February 13, 2008 · Filed Under BSG, Social media ·  

In preparing for the SXSW Social Media Marketing Metrics panel at 5pm on Saturday, March 8th, I’ve been giving further thought to the use of Social Media for marketing purposes. Many companies continue to struggle with how to best leverage Social Media. This struggle goes beyond marketing, but right now my focus is on what value exists in Social Media for marketers, and how to best make use of the social media platform to deliver value.

My thoughts started by looking at other media and how marketers best leveraged the platform for value:

  • Snail Mail - direct mail marketing became the marketing tool, and the purpose was solely dedicated to lead generation and the infamous 2% response rate heuristic
  • Television - commercials became the marketing tool, and the purpose was to drive awareness and change behavior, starting with P&G and Soap Operas
  • Web Search - contextual pay per click ads became the marketing tool, and the purpose was lead generation, or actually more appropriately actions (i.e. click to landing page to action/purchase)

TV is a very rich media environment well suited toward making brand impressions through slogans and jingles, and the medium provids no way to create a direct response. Web Search is a more recent phenomenon worth exploring further in the context of how to best leverage the Social Media platform. I’ll use Google to represent the Web Search platform and overall set of PPC marketing tools.

Google provides a highly valuable service to users - Web Search - which is to easily and quickly get access to relevant content anywhere on the web through search. The Web Search service design drove massive adoption, and the users were highly satisfied with the experience - hence a platform was born. Google needed to monitize this platform and marketers are always in search of new and better ways to access customers. PPC advertising turned out to be the ideal tag-along service for marketers on top of the Web Search platform. Web Searchers are by definition looking for something, for many reasons. By creating a platform where marketers could place contextual ads next to Web Searchers while they’re in the hunt for information was highly likely to grab their attention at a critical, highly contextual and compelling moment. The PPC model - click and then convert to action - makes sense, rather than trying to build a brand or a relationship, which would be entirely out of context for the Web Search platofrm. The model has proven itself out very well.

The point I am hoping to make is that the marketing tool created by Google and other PPC providers, was focused on the core characteristics and advantages of the Web Search platform - namely targeting users highly engaged in finding something specific at a discrete moment in time and providing those users a valuable engagement point. The users click an ad and buy or do not buy, and that is the end of the story.

Now, let’s apply the microscope to Social Media and the unique characteristics of that platform, and see if we can find an ideal marketing tool suited for Social Media. I’m seeking to take this debate past the value of merely creating conversation and two-way dialog with your customers, and toward a scalable marketing tool that is suited to the Social Media platform and delivers successfully on a key outcome sought by marketers that is also highly valuable to users.
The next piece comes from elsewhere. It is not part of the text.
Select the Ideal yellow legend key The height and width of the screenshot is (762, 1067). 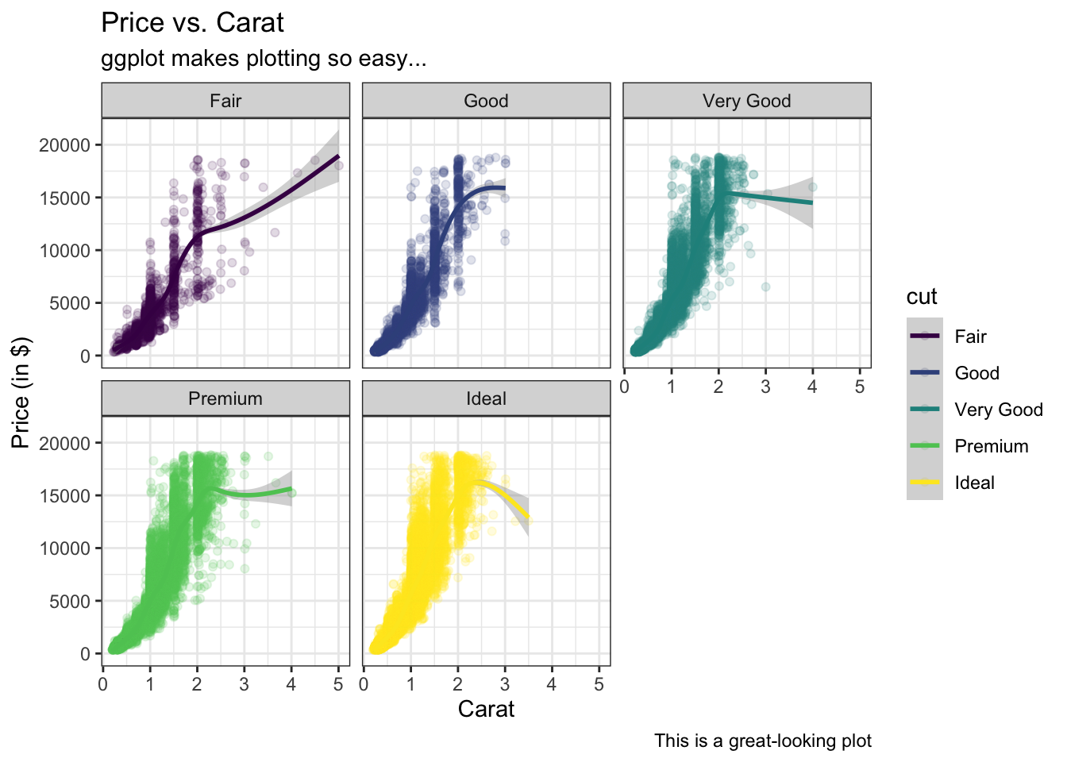pyautogui.click(x=925, y=483)
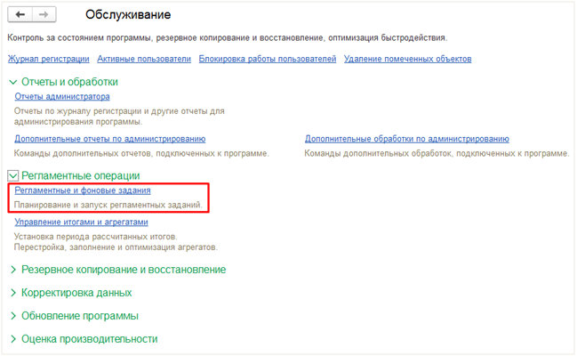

If Web Searchers are going to Google to find information quickly, what are Social Media members seeking when they engage in their favorite Social Media site? I do not have a scientific survey to support any conclusions here, so I will highlight what I think based on my own use of Facebook, LinkedIn, Ning, Twitter, etc. For me, my Social Media activities are about making and growing connections with groups of like-minded people. Social Media has been a highly efficient platform for doing so, even though it has a ways to go to truly fulfill this mission.

It is important to note that groups is plural. My Social Network, or overall Social Graph, can be categorized into many groups of people, and many of my connections belong to several of my ‘groups’. The collection of these individuals and the various groups to which they belong represent my Social Graph. This is not to say that I have formally assigned people to groups, but in my mind they are allocated or tagged this way. At its core, Social Media to me is about persistent contextual connections with people.

What is a marketer to do with this core capability of Social Media? How can a Social Media platform owner monitize this core capability to continue to drive funding to grow the Social Media platform services for its users?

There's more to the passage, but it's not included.